Exercise objective:
Print everything from the line containing "What do you see at coordinates (431, 10)" down to the line containing "(530, 576).", both included, reproducing these entries unchanged.

BEGIN Records

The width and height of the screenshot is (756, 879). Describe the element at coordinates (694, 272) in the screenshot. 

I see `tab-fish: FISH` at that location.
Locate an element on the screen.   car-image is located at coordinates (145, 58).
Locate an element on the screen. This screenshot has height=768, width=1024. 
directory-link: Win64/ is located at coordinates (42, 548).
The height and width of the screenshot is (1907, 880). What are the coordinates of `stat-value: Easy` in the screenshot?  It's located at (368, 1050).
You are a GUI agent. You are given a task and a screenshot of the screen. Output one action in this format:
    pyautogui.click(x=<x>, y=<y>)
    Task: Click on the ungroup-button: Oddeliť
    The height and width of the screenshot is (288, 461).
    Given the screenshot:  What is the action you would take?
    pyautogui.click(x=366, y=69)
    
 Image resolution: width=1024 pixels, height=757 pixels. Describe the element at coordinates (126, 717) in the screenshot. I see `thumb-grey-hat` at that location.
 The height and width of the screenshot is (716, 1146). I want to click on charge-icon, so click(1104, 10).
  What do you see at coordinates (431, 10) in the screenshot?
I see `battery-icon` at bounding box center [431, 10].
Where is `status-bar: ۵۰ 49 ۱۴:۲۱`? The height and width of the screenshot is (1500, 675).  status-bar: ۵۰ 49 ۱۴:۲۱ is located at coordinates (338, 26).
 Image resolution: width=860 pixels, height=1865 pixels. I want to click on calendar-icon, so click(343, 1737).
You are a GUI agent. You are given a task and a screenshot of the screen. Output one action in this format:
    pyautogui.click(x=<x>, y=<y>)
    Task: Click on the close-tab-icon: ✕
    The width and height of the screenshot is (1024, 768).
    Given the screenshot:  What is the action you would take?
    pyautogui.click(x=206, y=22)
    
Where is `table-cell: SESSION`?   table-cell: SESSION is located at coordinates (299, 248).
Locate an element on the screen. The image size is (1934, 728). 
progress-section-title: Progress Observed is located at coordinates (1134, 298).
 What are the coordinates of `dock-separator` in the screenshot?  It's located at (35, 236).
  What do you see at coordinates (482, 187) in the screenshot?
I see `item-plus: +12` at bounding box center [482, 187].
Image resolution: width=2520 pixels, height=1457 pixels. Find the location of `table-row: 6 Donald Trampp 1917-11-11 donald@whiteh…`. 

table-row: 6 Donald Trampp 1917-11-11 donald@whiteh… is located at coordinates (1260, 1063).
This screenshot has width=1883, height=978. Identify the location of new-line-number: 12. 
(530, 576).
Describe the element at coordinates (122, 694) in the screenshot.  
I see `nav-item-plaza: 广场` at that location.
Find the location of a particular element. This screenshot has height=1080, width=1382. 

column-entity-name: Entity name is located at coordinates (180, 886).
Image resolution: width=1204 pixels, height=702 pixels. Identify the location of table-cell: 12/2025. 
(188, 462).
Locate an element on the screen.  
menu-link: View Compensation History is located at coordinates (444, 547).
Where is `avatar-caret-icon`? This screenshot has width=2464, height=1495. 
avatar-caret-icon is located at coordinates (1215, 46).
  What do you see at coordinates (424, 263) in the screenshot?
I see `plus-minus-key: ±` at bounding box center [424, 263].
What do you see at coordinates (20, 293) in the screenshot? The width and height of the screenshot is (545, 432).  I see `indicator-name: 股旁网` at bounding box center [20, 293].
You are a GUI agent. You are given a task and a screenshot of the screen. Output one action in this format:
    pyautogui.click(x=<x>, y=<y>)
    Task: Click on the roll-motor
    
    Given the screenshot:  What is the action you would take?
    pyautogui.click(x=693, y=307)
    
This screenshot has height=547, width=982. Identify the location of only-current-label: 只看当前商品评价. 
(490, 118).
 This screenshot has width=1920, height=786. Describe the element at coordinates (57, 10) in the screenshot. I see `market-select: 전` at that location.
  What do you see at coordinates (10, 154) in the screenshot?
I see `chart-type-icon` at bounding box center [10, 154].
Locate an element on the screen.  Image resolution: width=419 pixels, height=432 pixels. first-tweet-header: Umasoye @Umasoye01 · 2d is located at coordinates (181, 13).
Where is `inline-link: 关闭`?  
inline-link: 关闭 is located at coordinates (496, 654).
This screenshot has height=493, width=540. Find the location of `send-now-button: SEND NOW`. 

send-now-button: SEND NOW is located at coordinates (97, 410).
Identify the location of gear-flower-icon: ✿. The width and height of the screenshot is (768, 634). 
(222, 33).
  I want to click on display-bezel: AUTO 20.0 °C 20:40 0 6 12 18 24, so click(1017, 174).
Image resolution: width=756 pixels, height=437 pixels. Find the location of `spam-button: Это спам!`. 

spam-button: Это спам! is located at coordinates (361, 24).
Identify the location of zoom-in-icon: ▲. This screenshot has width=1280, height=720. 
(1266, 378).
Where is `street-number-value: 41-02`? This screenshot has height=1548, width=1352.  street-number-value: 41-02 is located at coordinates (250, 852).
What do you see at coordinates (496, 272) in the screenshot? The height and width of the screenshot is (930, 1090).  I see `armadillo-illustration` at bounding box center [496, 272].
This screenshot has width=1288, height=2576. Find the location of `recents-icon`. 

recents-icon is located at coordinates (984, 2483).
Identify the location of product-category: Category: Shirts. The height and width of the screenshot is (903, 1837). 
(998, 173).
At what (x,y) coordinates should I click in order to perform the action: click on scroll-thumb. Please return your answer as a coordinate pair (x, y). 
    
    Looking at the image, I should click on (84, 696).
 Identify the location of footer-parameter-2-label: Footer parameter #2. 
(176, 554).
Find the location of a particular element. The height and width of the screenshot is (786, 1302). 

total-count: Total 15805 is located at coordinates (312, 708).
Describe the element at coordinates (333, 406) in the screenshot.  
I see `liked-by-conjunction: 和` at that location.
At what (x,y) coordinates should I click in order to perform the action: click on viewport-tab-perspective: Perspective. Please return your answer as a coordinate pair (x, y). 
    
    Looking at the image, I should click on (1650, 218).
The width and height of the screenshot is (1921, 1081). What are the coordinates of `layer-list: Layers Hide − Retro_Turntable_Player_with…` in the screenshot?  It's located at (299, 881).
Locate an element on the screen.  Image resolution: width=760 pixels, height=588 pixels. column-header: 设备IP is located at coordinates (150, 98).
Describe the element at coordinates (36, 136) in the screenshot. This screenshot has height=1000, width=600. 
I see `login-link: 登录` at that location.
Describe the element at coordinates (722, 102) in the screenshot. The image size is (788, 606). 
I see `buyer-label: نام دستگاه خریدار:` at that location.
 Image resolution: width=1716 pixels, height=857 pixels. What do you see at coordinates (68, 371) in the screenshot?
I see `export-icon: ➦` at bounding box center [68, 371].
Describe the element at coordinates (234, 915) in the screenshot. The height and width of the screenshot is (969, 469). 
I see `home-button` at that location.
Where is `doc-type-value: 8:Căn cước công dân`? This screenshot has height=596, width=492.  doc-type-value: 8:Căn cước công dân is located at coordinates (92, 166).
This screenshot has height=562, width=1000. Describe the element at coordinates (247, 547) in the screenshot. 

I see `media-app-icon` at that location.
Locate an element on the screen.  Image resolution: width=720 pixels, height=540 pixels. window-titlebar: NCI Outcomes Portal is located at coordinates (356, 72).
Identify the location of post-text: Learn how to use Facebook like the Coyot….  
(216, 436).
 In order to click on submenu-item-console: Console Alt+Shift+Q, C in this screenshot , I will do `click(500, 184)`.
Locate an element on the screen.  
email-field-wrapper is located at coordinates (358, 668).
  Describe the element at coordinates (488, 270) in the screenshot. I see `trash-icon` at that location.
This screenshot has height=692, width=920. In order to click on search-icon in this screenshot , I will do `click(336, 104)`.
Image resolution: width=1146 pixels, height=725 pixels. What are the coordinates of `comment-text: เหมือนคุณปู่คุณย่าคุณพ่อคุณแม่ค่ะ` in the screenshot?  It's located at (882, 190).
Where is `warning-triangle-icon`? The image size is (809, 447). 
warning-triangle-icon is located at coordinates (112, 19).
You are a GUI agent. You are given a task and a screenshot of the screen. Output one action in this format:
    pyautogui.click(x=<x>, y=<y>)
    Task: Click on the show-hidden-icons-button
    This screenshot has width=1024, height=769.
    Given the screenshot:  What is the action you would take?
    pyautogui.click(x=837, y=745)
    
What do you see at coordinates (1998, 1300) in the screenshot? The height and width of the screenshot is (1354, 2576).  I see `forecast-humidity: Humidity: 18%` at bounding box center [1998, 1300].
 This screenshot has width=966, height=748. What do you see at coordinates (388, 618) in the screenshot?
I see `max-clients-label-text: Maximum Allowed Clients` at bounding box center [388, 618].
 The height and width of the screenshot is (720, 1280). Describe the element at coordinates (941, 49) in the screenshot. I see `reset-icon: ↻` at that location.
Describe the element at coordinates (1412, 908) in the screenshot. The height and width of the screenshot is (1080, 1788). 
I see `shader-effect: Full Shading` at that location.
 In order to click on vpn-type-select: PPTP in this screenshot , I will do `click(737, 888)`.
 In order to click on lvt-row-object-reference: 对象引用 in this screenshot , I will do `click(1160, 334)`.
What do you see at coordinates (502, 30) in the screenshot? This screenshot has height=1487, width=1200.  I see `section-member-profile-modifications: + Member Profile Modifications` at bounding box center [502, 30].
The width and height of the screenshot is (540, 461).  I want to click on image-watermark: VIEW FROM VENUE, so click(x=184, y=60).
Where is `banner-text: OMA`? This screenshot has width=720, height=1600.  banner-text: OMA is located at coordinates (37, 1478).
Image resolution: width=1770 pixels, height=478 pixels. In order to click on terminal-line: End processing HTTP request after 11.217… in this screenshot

END Records

Answer box:
  What do you see at coordinates (431, 10) in the screenshot?
I see `battery-icon` at bounding box center [431, 10].
Where is `status-bar: ۵۰ 49 ۱۴:۲۱`? The height and width of the screenshot is (1500, 675).  status-bar: ۵۰ 49 ۱۴:۲۱ is located at coordinates (338, 26).
 Image resolution: width=860 pixels, height=1865 pixels. I want to click on calendar-icon, so click(343, 1737).
You are a GUI agent. You are given a task and a screenshot of the screen. Output one action in this format:
    pyautogui.click(x=<x>, y=<y>)
    Task: Click on the close-tab-icon: ✕
    The width and height of the screenshot is (1024, 768).
    Given the screenshot:  What is the action you would take?
    pyautogui.click(x=206, y=22)
    
Where is `table-cell: SESSION`?   table-cell: SESSION is located at coordinates (299, 248).
Locate an element on the screen. The image size is (1934, 728). 
progress-section-title: Progress Observed is located at coordinates (1134, 298).
 What are the coordinates of `dock-separator` in the screenshot?  It's located at (35, 236).
  What do you see at coordinates (482, 187) in the screenshot?
I see `item-plus: +12` at bounding box center [482, 187].
Image resolution: width=2520 pixels, height=1457 pixels. Find the location of `table-row: 6 Donald Trampp 1917-11-11 donald@whiteh…`. 

table-row: 6 Donald Trampp 1917-11-11 donald@whiteh… is located at coordinates (1260, 1063).
This screenshot has width=1883, height=978. Identify the location of new-line-number: 12. 
(530, 576).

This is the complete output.